A citizen of Israel, Canada, and the U.S. born into a Levantine Jewish family, Moshe Safdie is today one of the most distinguished living architects and urban planners. His works include the Marina Bay Sands resort in Singapore, Ben-Gurion Airport’s Terminal 3, the Harvard University Hillel, and the National Gallery of Canada; he also helped to design Israel’s Merkavah tank. In a review of Safdie’s recently published memoir, Michael M. Rosen writes:
Born in 1938 in hilly Haifa in British Mandatory Palestine, Safdie came of age during Israel’s fight for independence. His earliest architectural experiences involved the contrast—still very much evident today—between the sleek, modernist downtown near the port, the vaulted, domed Arab villas of the lower city, and the Bauhaus-inflected buildings higher up the hill.

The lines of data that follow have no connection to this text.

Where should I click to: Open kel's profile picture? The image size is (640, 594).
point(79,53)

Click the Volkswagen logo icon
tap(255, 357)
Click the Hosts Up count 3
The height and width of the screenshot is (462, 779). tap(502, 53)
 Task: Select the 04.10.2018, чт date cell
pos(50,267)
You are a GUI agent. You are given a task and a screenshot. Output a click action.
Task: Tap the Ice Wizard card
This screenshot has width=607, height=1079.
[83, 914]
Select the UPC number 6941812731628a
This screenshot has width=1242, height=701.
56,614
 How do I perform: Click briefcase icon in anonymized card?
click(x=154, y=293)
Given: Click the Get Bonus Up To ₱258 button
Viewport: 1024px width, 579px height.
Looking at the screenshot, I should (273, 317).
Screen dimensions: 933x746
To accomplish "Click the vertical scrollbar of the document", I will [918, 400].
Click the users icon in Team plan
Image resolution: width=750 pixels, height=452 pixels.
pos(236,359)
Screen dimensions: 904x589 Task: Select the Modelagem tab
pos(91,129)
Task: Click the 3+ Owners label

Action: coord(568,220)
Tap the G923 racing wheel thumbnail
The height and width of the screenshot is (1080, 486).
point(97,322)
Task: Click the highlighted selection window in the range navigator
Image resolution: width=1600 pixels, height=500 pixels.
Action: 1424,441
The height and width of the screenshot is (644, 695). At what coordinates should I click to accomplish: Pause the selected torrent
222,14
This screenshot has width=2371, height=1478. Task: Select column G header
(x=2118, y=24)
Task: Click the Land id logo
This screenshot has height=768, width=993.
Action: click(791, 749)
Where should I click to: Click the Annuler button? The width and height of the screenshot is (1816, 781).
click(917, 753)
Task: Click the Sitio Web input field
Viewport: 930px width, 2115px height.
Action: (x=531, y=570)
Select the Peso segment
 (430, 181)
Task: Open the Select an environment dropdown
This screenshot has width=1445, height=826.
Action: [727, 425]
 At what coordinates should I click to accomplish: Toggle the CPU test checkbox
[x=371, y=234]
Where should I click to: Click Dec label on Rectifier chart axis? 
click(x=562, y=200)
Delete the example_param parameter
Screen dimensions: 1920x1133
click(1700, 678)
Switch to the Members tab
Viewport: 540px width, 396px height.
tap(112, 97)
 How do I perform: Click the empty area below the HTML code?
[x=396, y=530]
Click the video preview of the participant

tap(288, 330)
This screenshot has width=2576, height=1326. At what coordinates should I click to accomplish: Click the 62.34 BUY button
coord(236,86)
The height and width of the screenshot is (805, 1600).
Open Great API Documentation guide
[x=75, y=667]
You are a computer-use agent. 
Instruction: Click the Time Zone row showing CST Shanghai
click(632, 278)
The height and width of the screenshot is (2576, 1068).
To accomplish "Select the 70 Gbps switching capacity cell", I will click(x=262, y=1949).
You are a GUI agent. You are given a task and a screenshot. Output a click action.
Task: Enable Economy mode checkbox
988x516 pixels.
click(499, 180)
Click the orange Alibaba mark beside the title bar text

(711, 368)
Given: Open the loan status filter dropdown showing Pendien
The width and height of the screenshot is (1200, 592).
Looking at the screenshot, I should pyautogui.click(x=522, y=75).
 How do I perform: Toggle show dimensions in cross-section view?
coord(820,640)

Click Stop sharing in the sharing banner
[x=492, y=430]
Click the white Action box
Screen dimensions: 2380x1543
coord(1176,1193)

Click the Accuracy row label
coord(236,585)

Adopting [a] modernist approach, Safdie unapologetically rejected both traditionalism and postmodernism. The modernists insisted that architecture “provide housing for masses of people, not just the affluent” and regard cities “as a holistic environment, not just a locus of a few grand public buildings,” in Safdie’s estimation.
Both [the Harvard Hillel] and Terminal 3 reflect Safdie’s profound commitment to merging function and form, to making public spaces accessible and useful while elevating and inspiring them, to unifying their distinct pieces.
Returning to his native Israel [after many years in North America], Safdie helped redesign the Jewish Quarter in Jerusalem’s Old City, as well as the Mamilla neighborhood just outside its walls, a project that spanned more than three decades and has proved a smashing success. Mamilla has become a gorgeous gateway to the Old City, its terraces trickling down the biblical Valley of Hinnom, its combination of residences, hotels, and shopping representing, in Safdie’s words, “a rare example of a planned public space that performs as anticipated” and one of “the few places in Jerusalem where Arabs and Jews enjoy the city together.” Later, he would also redesign Yad Vashem, Israel’s Holocaust memorial and museum.